We are very impressed with them – they will help our logs and coal to go further, the ash can be used to improve the soil in the slurry pit that our garden has become and the volume of material in our recycling boxes has been reduced.

I’m not sure what we shall do in the summer, though . . . save up all the junk until we can have fires again?


  1. Would it work in the Rayburn? Sounds a good move. Do you have a link?

  2. Oh you are so lucky to have a fire. Something that is banned in London

  3. Hi Janice - they look effective ... two more thoughts ... one shredding it all for the horseyard - if there's one nearby ... or using your logsaver in the summer and put them under the bonfire ...

    I must say I might pop up and sit by the fire though ... looks just wonderful .. and I hope all things are going to plan - cheers Hilary

  4. Great idea, one of those things I wish I'd thought of.

  5. How satisfying to watch all that junk mail going up in smoke!

  6. Fantastic idea.

    Lovely to get rid of all the rubbish mail and to get heat from it!!!

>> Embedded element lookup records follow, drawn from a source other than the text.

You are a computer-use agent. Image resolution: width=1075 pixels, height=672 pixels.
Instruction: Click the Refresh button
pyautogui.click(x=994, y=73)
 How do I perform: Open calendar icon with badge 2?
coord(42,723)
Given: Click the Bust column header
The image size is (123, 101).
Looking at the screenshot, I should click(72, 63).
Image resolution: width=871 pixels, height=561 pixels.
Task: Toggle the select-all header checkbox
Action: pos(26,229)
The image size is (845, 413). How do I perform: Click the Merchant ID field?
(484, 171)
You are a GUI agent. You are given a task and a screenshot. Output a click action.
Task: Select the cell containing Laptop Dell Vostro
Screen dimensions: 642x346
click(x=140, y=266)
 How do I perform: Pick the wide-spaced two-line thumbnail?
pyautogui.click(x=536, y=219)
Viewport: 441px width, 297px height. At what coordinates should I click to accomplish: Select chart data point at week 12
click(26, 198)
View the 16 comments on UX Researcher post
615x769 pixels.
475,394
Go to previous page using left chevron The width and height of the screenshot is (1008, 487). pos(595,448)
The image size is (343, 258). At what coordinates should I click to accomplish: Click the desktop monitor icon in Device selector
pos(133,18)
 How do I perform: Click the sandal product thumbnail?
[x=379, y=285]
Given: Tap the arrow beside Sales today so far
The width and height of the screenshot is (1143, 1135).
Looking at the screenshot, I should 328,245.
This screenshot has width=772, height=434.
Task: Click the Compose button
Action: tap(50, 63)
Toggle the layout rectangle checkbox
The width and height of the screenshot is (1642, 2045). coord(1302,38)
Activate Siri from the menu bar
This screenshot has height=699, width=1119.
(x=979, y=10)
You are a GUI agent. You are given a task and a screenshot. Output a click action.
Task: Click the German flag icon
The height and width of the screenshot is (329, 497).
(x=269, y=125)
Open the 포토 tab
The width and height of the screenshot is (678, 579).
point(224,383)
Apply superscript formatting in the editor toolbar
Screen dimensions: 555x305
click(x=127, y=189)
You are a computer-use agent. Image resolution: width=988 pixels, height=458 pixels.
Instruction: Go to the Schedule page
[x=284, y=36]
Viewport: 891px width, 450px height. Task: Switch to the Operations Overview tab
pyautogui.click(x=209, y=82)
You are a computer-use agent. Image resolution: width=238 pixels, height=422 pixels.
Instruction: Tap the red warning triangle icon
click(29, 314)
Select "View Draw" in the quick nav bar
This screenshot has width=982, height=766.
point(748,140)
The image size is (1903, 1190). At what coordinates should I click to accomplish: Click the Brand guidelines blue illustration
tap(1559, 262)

    Hope all is well with you and your family.

    Have a nice weekend

    x Fiona

  7. What a great idea! What a clever person to have invented such a thing. And I love the look of your fire!

  8. I saw this advertised somewhere and wondered how it worked. I'm so glad it does a good job.

  9. Sounds great. I'm sure you can store up the paper for next winter - with this cold snap our heating is on all the time.

  10. Clever idea! I'll have to pass this on to a friend of mine as she has a log burner.

  11. See sometimes junkmail is useful ! I have never seen such a thing ! It's a real great invention. I have a sticker on our letter box, "No Publicity" so our mail is limited to invoices, which unfortunately have first to be payed and then maybe transformed into logs.
    We also don't get Telephone directories anymore. It's on Internet. Unfortunately I don't know what people do when they are looking for a number and don't have internet. They probably have to call and ask for the number.

  12. I wondered what those looked like! I've seen the packages on shelves, but never seen what was inside!

    I just worry about the toxic nature of the inks on printed matter. Surely it's not good for the environment? I know they stink when you burn magazines.

    Perhaps I'm being oversensitive since I'm an asthmatic with a hair-trigger cough reflex!

  13. What a simple and brilliant idea. I like it. Now all I need is the fireplace!

  14. I hand't thought about the inks. I do know that newsprint can be used in emergency childbirth so I suppose I assumed it to be reasonably non-toxic . . . though maybe not when it's burnt.